* _WHAT YOU NEED TO DO_
Can you reproduce every line of the data below with no changes at all?

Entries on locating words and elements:
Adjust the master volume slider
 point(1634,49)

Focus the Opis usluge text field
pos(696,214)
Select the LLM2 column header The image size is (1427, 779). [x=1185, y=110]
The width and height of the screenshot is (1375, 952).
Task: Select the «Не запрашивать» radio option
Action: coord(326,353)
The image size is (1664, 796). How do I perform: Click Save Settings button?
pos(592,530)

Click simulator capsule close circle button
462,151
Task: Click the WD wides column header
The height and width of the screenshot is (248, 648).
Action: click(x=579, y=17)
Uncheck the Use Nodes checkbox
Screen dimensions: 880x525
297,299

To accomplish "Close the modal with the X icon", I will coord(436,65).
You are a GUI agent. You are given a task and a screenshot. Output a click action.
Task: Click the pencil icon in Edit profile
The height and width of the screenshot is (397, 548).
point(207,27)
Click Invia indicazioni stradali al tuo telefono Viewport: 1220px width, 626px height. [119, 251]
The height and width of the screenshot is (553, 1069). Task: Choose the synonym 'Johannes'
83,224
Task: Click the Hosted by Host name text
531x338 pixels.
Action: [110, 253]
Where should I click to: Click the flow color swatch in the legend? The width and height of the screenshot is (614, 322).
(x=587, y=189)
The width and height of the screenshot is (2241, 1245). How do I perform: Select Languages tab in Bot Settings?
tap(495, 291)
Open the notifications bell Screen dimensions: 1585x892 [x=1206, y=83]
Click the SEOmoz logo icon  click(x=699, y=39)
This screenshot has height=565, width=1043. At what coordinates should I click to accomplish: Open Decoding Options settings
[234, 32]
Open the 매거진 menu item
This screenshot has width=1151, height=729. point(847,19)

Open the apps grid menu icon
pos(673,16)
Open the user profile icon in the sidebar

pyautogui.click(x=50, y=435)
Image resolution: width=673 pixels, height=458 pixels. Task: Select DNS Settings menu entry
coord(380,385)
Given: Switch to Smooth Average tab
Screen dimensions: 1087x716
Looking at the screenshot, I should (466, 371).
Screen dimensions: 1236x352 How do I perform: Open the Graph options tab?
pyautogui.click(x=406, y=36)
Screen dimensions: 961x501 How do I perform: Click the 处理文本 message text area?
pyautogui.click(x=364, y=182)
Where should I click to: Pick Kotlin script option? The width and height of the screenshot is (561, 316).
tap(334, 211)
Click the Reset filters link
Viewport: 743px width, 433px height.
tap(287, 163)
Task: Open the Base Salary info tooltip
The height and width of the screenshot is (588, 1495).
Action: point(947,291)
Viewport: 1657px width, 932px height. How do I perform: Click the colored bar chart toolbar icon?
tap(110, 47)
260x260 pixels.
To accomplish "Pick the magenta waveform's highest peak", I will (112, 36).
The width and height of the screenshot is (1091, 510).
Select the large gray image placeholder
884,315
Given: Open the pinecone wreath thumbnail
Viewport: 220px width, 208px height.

* _OUTPUT BELOW_
Adjust the master volume slider
 point(1634,49)

Focus the Opis usluge text field
pos(696,214)
Select the LLM2 column header The image size is (1427, 779). [x=1185, y=110]
The width and height of the screenshot is (1375, 952).
Task: Select the «Не запрашивать» radio option
Action: coord(326,353)
The image size is (1664, 796). How do I perform: Click Save Settings button?
pos(592,530)

Click simulator capsule close circle button
462,151
Task: Click the WD wides column header
The height and width of the screenshot is (248, 648).
Action: click(x=579, y=17)
Uncheck the Use Nodes checkbox
Screen dimensions: 880x525
297,299

To accomplish "Close the modal with the X icon", I will coord(436,65).
You are a GUI agent. You are given a task and a screenshot. Output a click action.
Task: Click the pencil icon in Edit profile
The height and width of the screenshot is (397, 548).
point(207,27)
Click Invia indicazioni stradali al tuo telefono Viewport: 1220px width, 626px height. [119, 251]
The height and width of the screenshot is (553, 1069). Task: Choose the synonym 'Johannes'
83,224
Task: Click the Hosted by Host name text
531x338 pixels.
Action: [110, 253]
Where should I click to: Click the flow color swatch in the legend? The width and height of the screenshot is (614, 322).
(x=587, y=189)
The width and height of the screenshot is (2241, 1245). How do I perform: Select Languages tab in Bot Settings?
tap(495, 291)
Open the notifications bell Screen dimensions: 1585x892 [x=1206, y=83]
Click the SEOmoz logo icon  click(x=699, y=39)
This screenshot has height=565, width=1043. At what coordinates should I click to accomplish: Open Decoding Options settings
[234, 32]
Open the 매거진 menu item
This screenshot has width=1151, height=729. point(847,19)

Open the apps grid menu icon
pos(673,16)
Open the user profile icon in the sidebar

pyautogui.click(x=50, y=435)
Image resolution: width=673 pixels, height=458 pixels. Task: Select DNS Settings menu entry
coord(380,385)
Given: Switch to Smooth Average tab
Screen dimensions: 1087x716
Looking at the screenshot, I should (466, 371).
Screen dimensions: 1236x352 How do I perform: Open the Graph options tab?
pyautogui.click(x=406, y=36)
Screen dimensions: 961x501 How do I perform: Click the 处理文本 message text area?
pyautogui.click(x=364, y=182)
Where should I click to: Pick Kotlin script option? The width and height of the screenshot is (561, 316).
tap(334, 211)
Click the Reset filters link
Viewport: 743px width, 433px height.
tap(287, 163)
Task: Open the Base Salary info tooltip
The height and width of the screenshot is (588, 1495).
Action: point(947,291)
Viewport: 1657px width, 932px height. How do I perform: Click the colored bar chart toolbar icon?
tap(110, 47)
260x260 pixels.
To accomplish "Pick the magenta waveform's highest peak", I will (112, 36).
The width and height of the screenshot is (1091, 510).
Select the large gray image placeholder
884,315
Given: Open the pinecone wreath thumbnail
Viewport: 220px width, 208px height.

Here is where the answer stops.